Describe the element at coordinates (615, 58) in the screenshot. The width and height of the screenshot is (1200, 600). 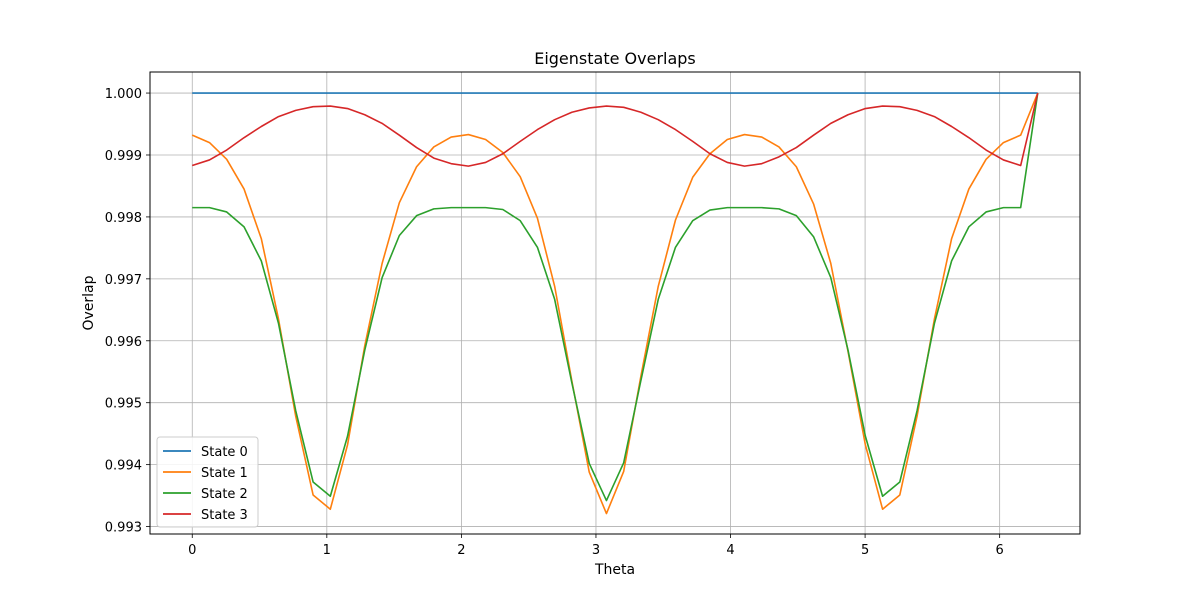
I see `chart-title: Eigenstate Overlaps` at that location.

■ ■ ■ ■

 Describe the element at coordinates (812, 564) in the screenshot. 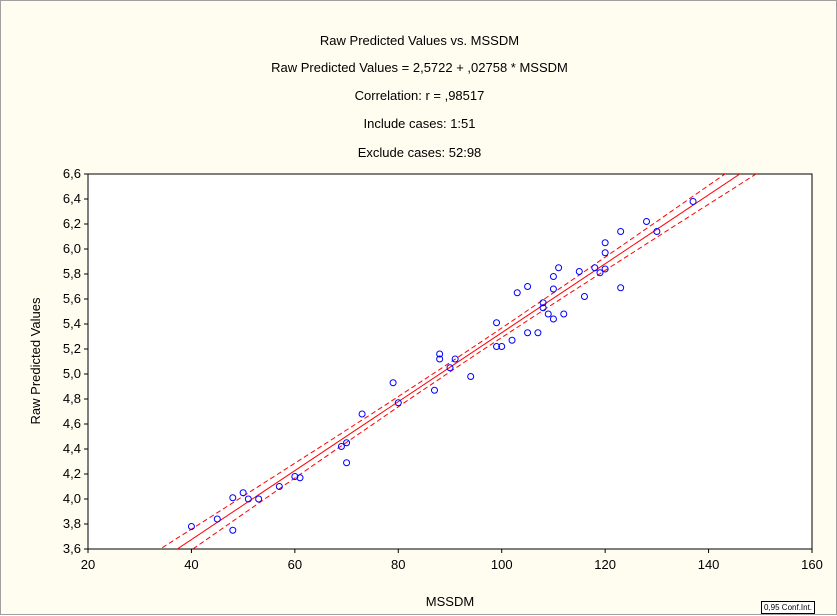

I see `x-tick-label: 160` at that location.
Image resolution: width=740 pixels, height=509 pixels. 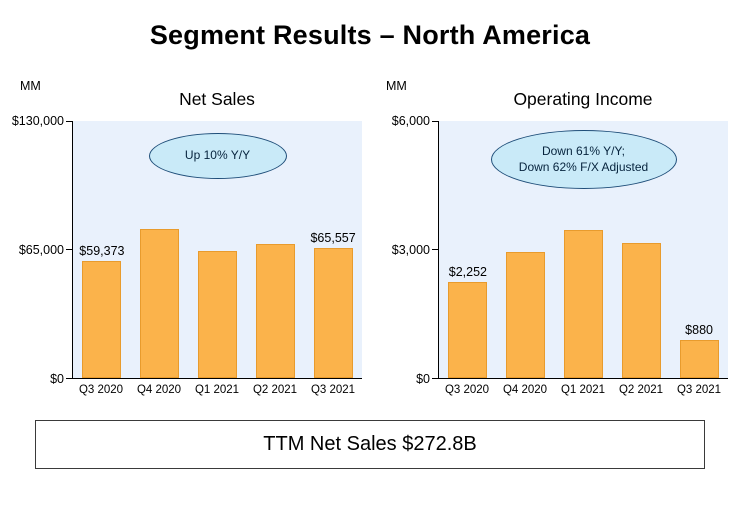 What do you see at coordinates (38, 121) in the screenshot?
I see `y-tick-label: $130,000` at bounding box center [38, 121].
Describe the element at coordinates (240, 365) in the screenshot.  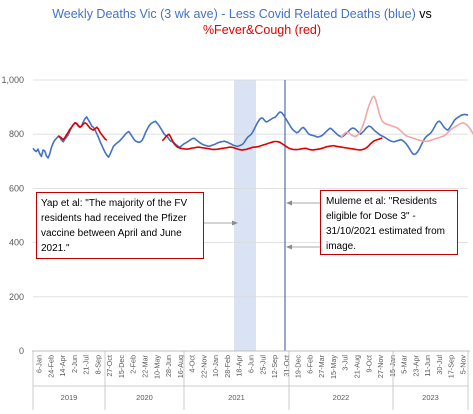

■ ■ ■ ■

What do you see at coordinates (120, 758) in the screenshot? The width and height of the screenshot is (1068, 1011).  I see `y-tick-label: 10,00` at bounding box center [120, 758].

■ ■ ■ ■

Show each line of the material above that contains the string "tick", copying every such line in full.

I see `x-tick-label: 160` at that location.
I see `y-tick-label: $130,000` at bounding box center [38, 121].
What do you see at coordinates (120, 758) in the screenshot? The width and height of the screenshot is (1068, 1011).  I see `y-tick-label: 10,00` at bounding box center [120, 758].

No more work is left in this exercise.